Segment Start: RECORDED INFORMATION

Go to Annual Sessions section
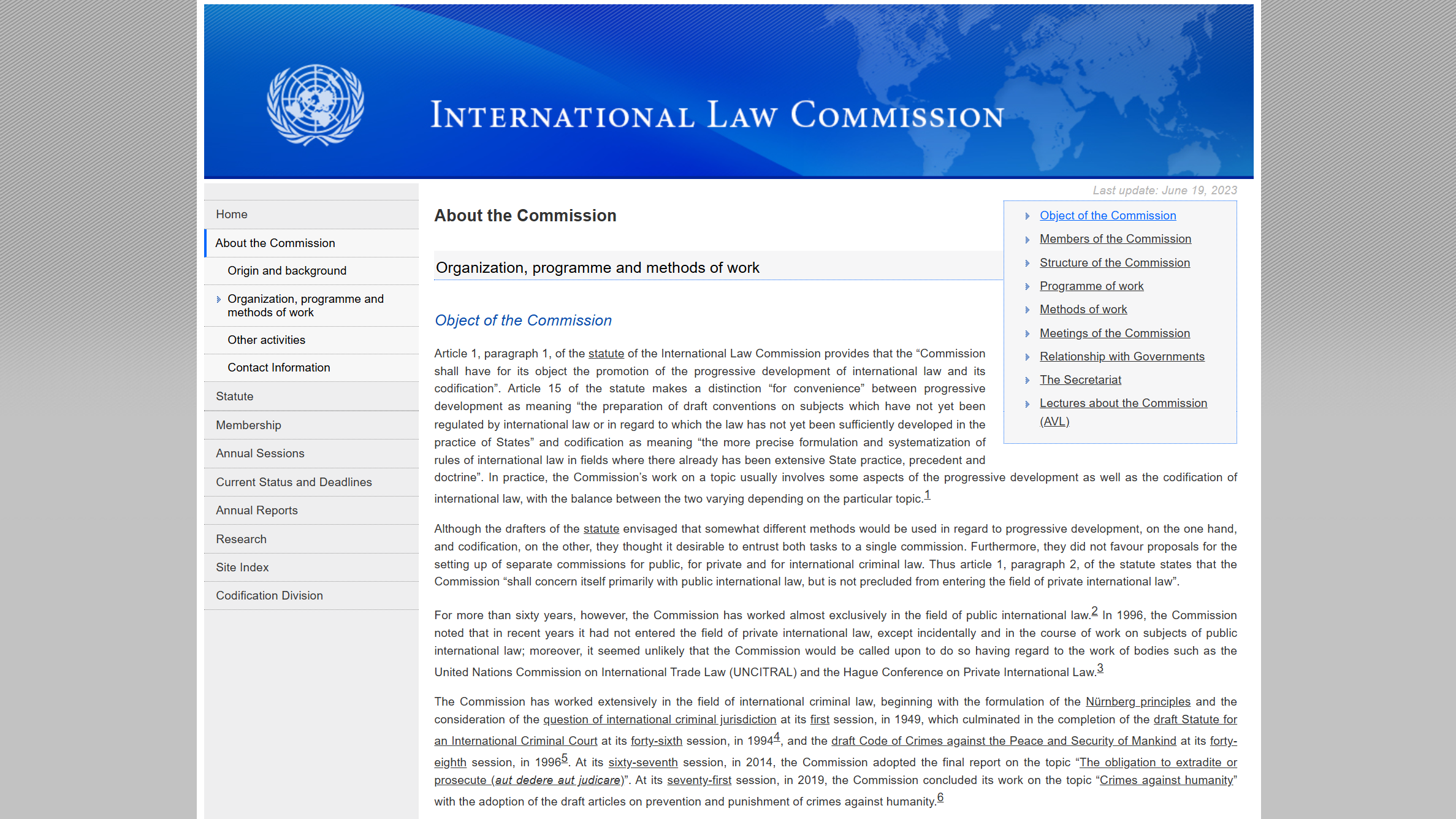This screenshot has height=819, width=1456. click(x=260, y=454)
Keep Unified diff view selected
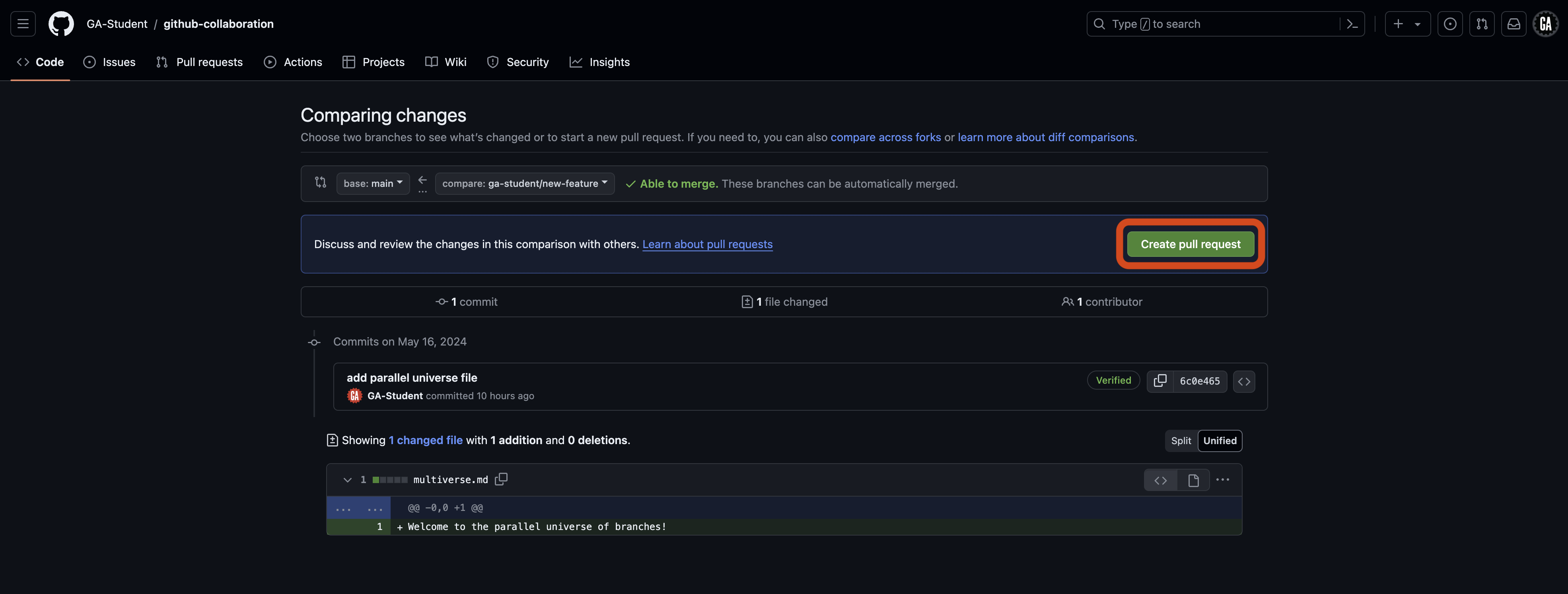This screenshot has height=594, width=1568. [x=1219, y=441]
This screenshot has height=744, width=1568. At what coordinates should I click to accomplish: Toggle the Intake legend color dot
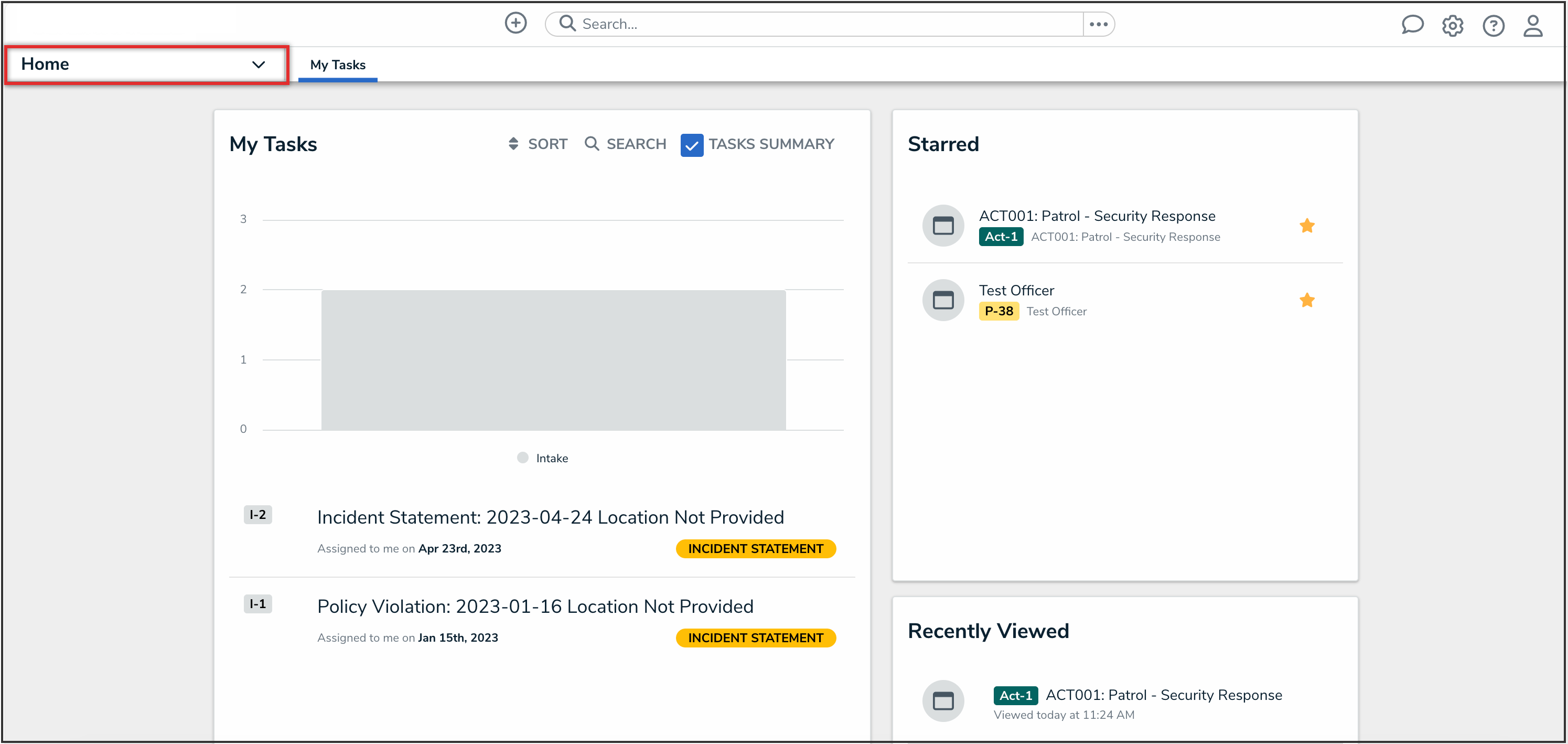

Segment End: RECORDED INFORMATION

- TASK REQUIREMENTS: Repeat the full set of records exactly, and output no pictures.

- ANSWER BOX:
Go to Annual Sessions section
This screenshot has height=819, width=1456. click(x=260, y=454)
Keep Unified diff view selected
This screenshot has height=594, width=1568. [x=1219, y=441]
This screenshot has height=744, width=1568. At what coordinates should I click to accomplish: Toggle the Intake legend color dot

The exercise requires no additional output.